• [Teks yang ditampilkan]:
----------------

Tidak Ada Sakura, Plum Pun Jadi
Pada musim semi, biasanya banyak orang berkunjung ke Jepang untuk menikmati keindahan bunga sakura. Namun, pada hari Selasa (6/3), sakura belum berkembang.
Tidak putus asa dengan sakura yang belum berkembang, kami mengunjungi taman plum atau ume dalam bahasa Jepang di Bukit Ayabeyama di kota Tatsuno. Kota ini sekitar satu jam perjalanan dari kota Himeji.
Luas bukit yang ditanami plum ini sekitar 24 hektar. Bukit plum ini dikelola oleh Koperasi Kebun Plum Kurosaki. ”Hanya ada 20 pekerja di sini,” kata Direktur Utama Koperasi Shitotani Kazumi.
Sejak 50 tahun lalu, warga berkunjung ke kebun plum ini untuk menikmati keindahan bunganya. Mereka berjalan-jalan menikmati udara musim semi yang sudah sedikit menghangat meskipun angin masih berembus kencang. Ketika bunga plum mekar, Bukit Ayabeyama seperti ditutup oleh selimut putih dan merah dari kakinya hingga ke puncak.
Dalam satu tahun, kebun dibuka untuk umum hanya selama 40 hari, mulai dari pertengahan Februari hingga akhir Maret. Ada tiga jenis plum yang ditanam di bukit ini. Bunga plum putih, sekitar 70 persen, plum merah muda 20 persen dan plum merah 10 persen. Bukit ini ditanami sekitar 20.000 pohon plum.

----------------

• [Data mentah]:
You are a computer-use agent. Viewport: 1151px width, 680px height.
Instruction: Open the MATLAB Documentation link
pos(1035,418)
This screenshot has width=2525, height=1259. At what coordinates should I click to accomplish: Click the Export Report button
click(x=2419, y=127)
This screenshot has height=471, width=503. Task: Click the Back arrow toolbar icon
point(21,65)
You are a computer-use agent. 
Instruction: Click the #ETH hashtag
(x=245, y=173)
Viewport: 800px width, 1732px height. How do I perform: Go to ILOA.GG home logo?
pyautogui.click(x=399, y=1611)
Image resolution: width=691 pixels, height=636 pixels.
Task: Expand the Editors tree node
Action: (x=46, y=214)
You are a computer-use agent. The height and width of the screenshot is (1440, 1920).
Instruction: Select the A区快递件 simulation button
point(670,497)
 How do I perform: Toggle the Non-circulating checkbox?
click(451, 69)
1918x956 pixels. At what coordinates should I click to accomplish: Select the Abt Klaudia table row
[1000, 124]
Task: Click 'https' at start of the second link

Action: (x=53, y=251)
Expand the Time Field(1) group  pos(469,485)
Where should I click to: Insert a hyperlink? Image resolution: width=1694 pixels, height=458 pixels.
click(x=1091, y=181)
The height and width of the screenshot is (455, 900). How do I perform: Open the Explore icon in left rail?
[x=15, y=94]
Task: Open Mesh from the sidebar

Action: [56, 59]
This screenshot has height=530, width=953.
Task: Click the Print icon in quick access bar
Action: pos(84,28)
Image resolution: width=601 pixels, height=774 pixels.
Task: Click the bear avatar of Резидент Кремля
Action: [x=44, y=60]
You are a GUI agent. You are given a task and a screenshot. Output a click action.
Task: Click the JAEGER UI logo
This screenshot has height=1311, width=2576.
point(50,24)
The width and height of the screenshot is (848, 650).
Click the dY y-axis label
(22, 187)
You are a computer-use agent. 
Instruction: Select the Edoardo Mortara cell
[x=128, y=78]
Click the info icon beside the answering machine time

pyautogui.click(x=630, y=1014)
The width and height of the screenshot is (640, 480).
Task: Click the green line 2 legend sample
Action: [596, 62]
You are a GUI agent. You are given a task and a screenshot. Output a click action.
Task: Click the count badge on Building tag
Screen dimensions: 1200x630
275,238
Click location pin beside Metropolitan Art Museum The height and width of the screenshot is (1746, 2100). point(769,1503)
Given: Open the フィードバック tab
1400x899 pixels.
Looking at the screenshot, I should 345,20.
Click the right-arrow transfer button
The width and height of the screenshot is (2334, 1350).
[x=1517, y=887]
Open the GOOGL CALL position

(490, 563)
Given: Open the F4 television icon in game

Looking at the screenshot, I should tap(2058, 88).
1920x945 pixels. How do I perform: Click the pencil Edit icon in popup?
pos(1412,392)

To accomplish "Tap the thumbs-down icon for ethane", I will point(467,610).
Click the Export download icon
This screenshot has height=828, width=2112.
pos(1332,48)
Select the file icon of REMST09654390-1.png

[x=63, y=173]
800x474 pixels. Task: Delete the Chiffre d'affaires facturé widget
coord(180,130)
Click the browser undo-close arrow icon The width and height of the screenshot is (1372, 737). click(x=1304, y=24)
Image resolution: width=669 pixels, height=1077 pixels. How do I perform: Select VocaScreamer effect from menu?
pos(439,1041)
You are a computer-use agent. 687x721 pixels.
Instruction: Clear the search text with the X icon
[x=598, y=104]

----------------

• [Perintah A]: Menurut teks tentang kebun plum di Bukit Ayabeyama, berapa luas bukit yang ditanami plum?
• [Perintah B]: Lanjutkan teks tentang kebun plum di Bukit Ayabeyama mulai dari kalimat terakhirnya.

• [Hasil A]: Sekitar 24 hektar.

• [Hasil B]:
Bunga plum ini digunakan sebagai bahan sake plum, juga asinan plum. Jika pada musim semi ini bunga plum muncul, buahnya baru akan terlihat pada Juni mendatang. Koperasi menjual buah plum ke beberapa pasar induk seperti di Kobe.
Kota ronin
Sekitar 30 menit dari bukit Ayabeyama, kami singgah di kota Ako. Kisah 47 ronin yang melegenda hingga saat ini berawal dari Ako. Singkat cerita, penguasa Ako pada tahun 1701, Naganori Asano berusaha membunuh Kezukenosuke Kira di Edo.
Pada saat itu, Jepang berada di bawah pemerintahan Tsunayoshi Tokugawa. Dia menghukum semua samurai yang terlibat dalam perkelahian, tetapi menyelamatkan Kira dan menyuruh Asano melakukan seppuku atau bunuh diri.
Para pengikutnya, 47 ronin atau samurai tak bertuan, akhirnya membalas dendam, membunuh Kira pada 14 Desember 1702. Mereka harus melakukan seppuku juga. Para ronin di makamkan di Tokyo, tetapi reruntuhan banteng Ako yang dibangun Asano pada tahun 1661 masih dapat dilihat hingga saat ini.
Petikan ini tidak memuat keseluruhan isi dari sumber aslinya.